La nueva generación tiene una apariencia muy distinta y se nota mucho la influencia occidental. Escuchan música occidental y conducen autos occidentales. Supongo que se identifican más con la imagen del gánster intrépido. Los Yakuza más viejos siguen siendo muy tradicionales. Me contaron que antes, cuando la cagaban, tenían que cortarse un dedo. Pero ese ritual ya se perdió. Ahora, si la cagan, sólo tienen que pagar una suma exorbitante de dinero.
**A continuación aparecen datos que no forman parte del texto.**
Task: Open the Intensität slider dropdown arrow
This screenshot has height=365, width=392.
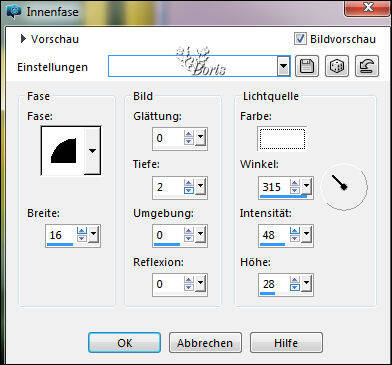Action: (306, 235)
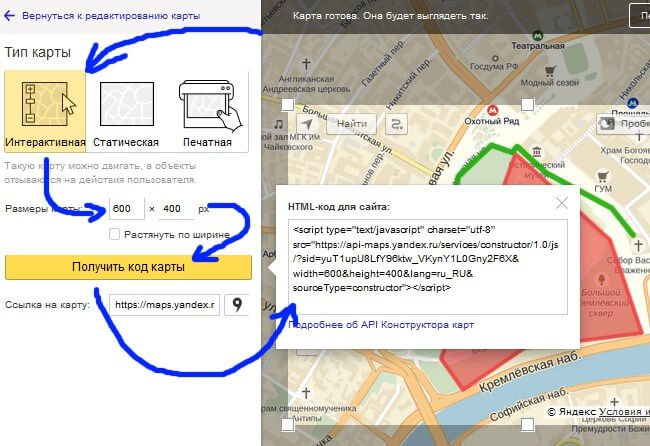Choose the Статическая map type
This screenshot has width=650, height=446.
[125, 111]
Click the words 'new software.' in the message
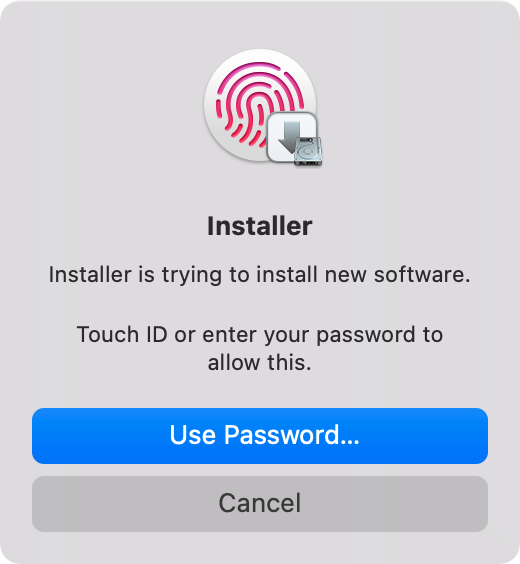 398,275
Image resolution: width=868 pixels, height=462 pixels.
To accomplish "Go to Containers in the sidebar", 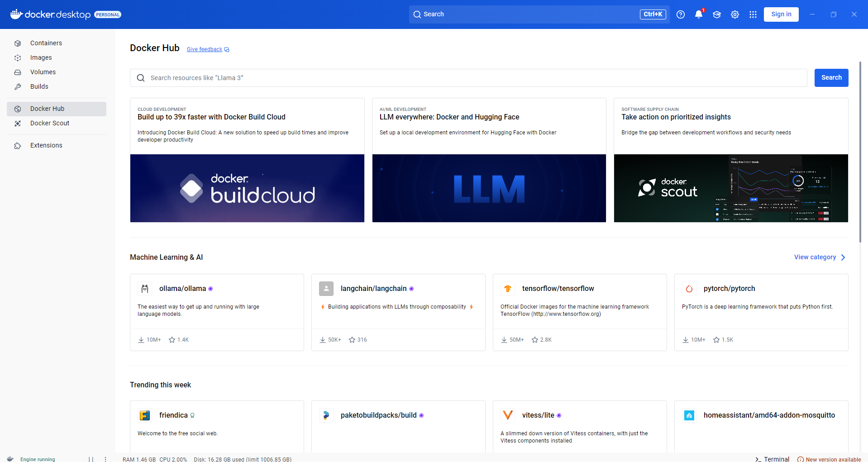I will pyautogui.click(x=46, y=43).
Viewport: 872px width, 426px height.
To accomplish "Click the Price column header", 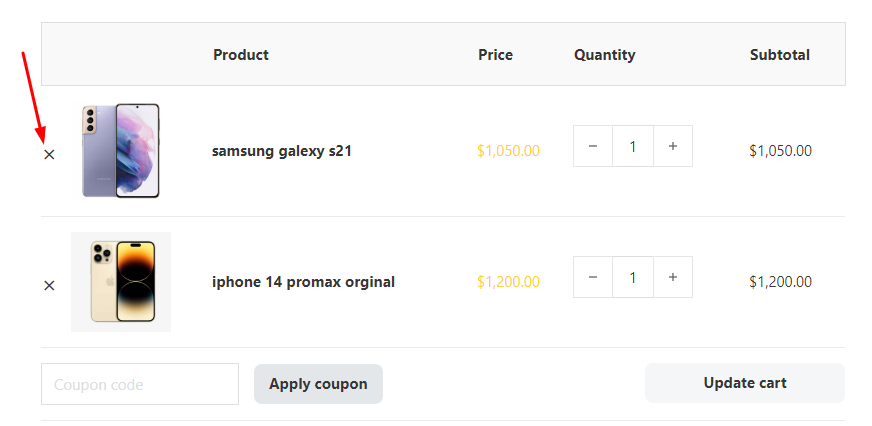I will (496, 55).
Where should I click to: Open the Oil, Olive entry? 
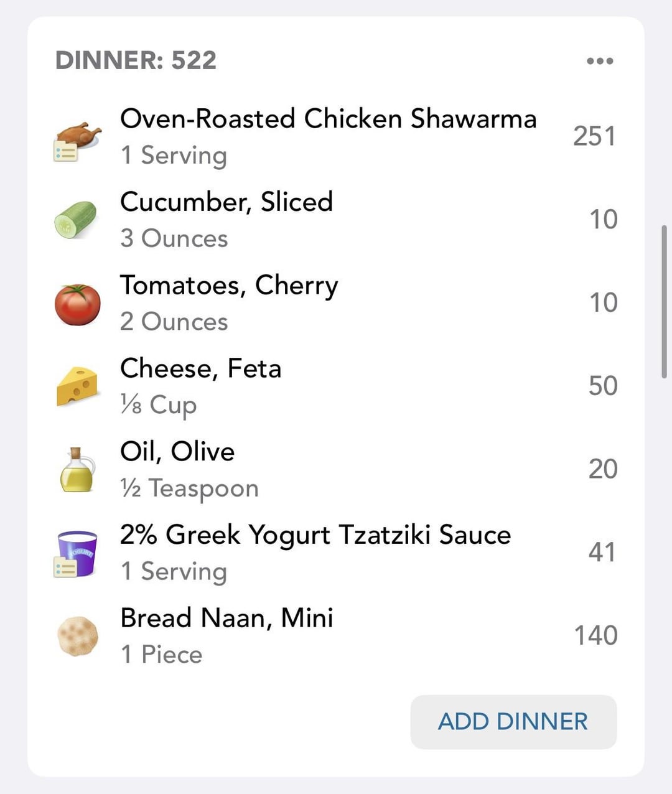tap(336, 469)
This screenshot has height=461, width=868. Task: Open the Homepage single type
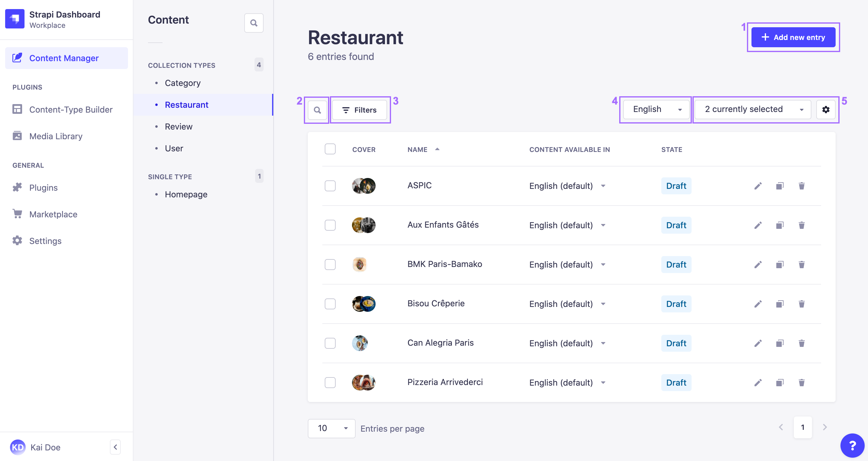coord(186,194)
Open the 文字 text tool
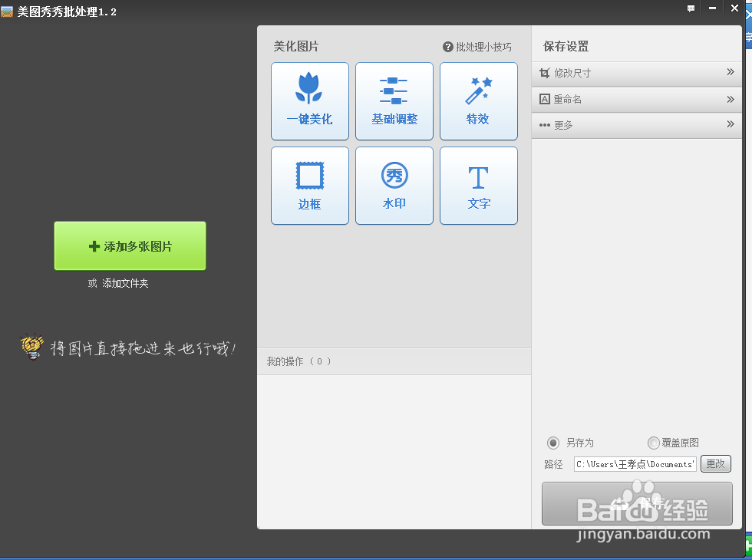The height and width of the screenshot is (560, 752). [x=478, y=185]
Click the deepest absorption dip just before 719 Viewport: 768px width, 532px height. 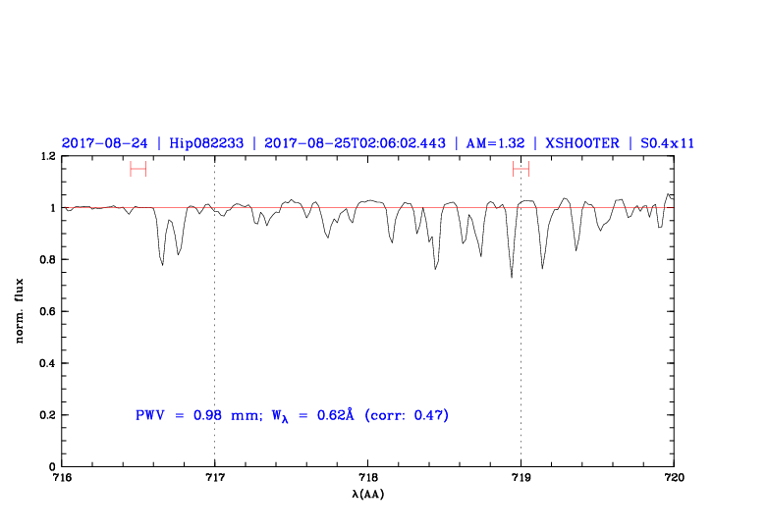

Todavía respetan mucho la jerarquía. Los más jóvenes le tienen mucho respeto a los mayores. Los jóvenes comen afuera y deben esperar hasta que los mayores den su autorización para empezar a comer. También les abren la puerta y les sirven el sake.

Con los retratos de este tipo de personas, que son muy respetadas pero también son responsables de tanta violencia, ¿tratas de transmitir algún mensaje o el objetivo es meramente documental?
Me pareció importante retratar a estos personajes porque su cultura está a punto de morir. Mi intención no era ser amarillista ni nada por el estilo. Ni siquiera quería utilizar la palabra Yakuza porque todo el mundo la conoce. Quiero que sea mucho más que eso.

Born Too Late se inaugura el 13 de noviembre en la galería RVCA Corner, en Australia.